Interesting article on average PS3 game development cost and the cost of developing Halo 3. The Halo 3 cost was about 30 million dollars (15 million pounds) not including the cost of the marketing (which was probably a lot more). The average PS3 game costs about 15 million dollars.

at $50 a game, since PS3 game prices have gone down a little over the last year, a PS3 game would have to sell around 300,000 copies to break even but that might be a bit optimistic. I'm guessing the average PS3 game costs about the same as the average 360 game.

The article says that the rapid rise in cost from past generations is due mainly to making more detailed graphics which means the cost of getting a game out the door goes way up.
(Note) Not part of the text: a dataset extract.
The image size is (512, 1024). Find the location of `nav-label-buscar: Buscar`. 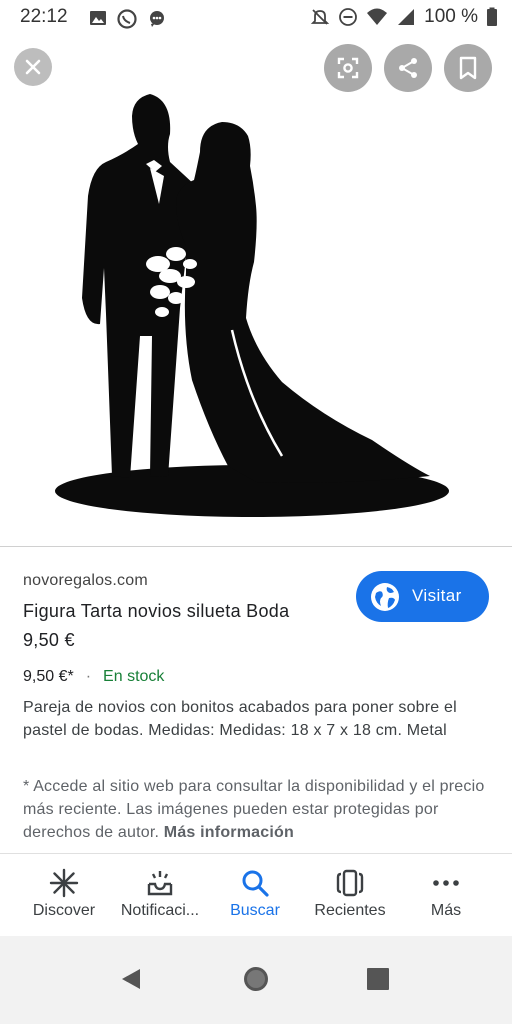

nav-label-buscar: Buscar is located at coordinates (255, 910).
How much does the average 360 game cost?
 
If MGS 4 needs sells 1 million in day one,so this game cost more tham US$50 million?
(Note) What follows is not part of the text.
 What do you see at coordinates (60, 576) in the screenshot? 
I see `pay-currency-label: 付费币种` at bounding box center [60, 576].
Firstly, a correction to that misreporting is in this thread - Day one isn't the issue. The question of profitable requires one million sales, from which you can derive from the profit per unit to Konami what the cost was. On a $65 game, an amount goes to the store, and an amount is paid up front to Sony, so you'd probably (just a guess though) be looking at a maximum of $40 per unit sold being received by Konami, which would put the cost at $40 million. $50 million seems very unlikely if the million units is an accurate figure, but also on that, it's likely a nice round number for illustration purposes rather than an exact figure. It's just as likely if the game cost $35 million, in the interview the guy would say 'if we were to break even on day one, we'd need a million sales' rather than 'if we were to break even on day one, we'd need 875,000 sales'. You can't really use that remark as an effective measure for the game cost.
 
How much does the average 360 game cost?

There's no such thing as "average" 360 game. Some have costs partially covered up by PS3 or PC versions, some are sequels with 30% more stuff and new levels, some are PS2 games with textures redrawn by Kazakhstan outsourcers, some are in development for the last 5-6 years.